At great expense I rebuilt both the Capitoline temple and the theater of Pompey, without inscribing my name on either. In many areas I repaired water channels which had fallen into disrepair with age, and I doubled the output of the Marcian aqueduct by introducing a new water source to its channel. I completed the Julian forum and the Julian basilica—the one between the temple of Castor and the temple of Saturn—both of which were begun and nearly completed by my father, and when this same basilica was destroyed by fire I enlarged its foundations and began to rebuild it in the name of my sons, with commands that, should I not have lived to complete the work, it should be completed by my heirs. In my sixth consulship [28 BCE], on the authority of the senate, I rebuilt 82 temples of the gods in the city, with none omitted which at that time were in need of repair. In my seventh consulship [27 BCE] I rebuilt the Flaminian Way from the city to Arminum and all the bridges with the exception of the Mulvian and Minucian bridges.

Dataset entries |
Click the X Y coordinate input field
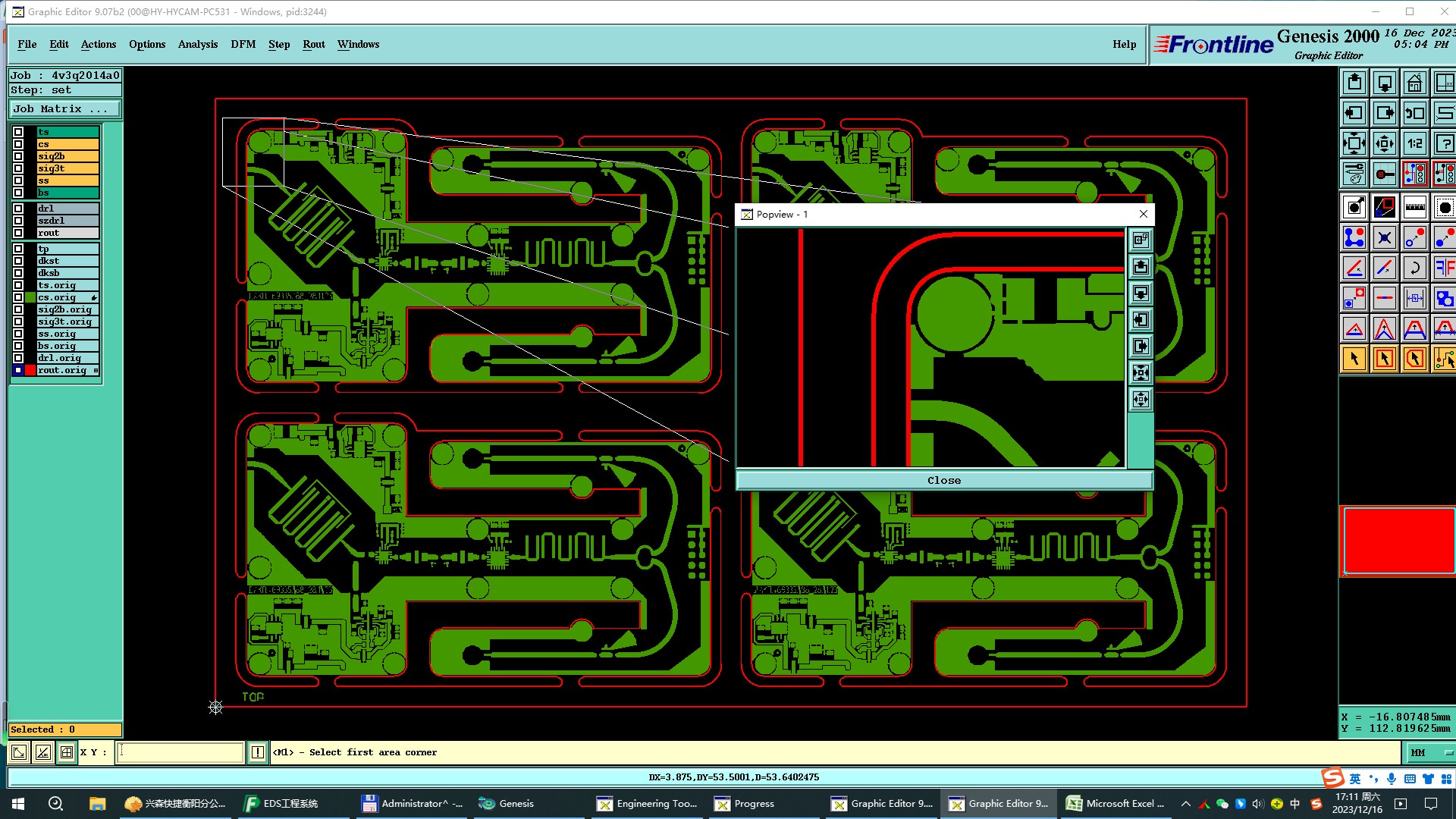Viewport: 1456px width, 819px height. click(x=180, y=752)
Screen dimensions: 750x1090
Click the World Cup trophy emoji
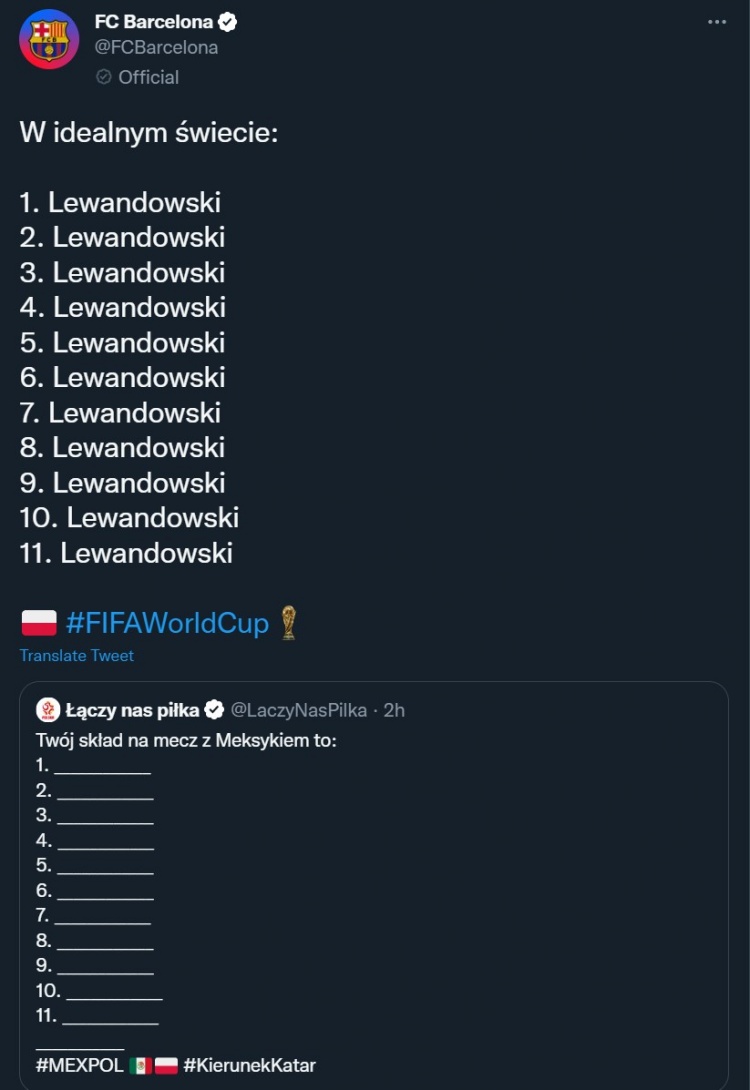tap(288, 623)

Written exercise | In the passage about rebuilding works, list every temple that is named. Rely only on the passage about rebuilding works, not on the dataset entries.

Completed task |
- The Capitoline temple
- The temple of Castor
- The temple of Saturn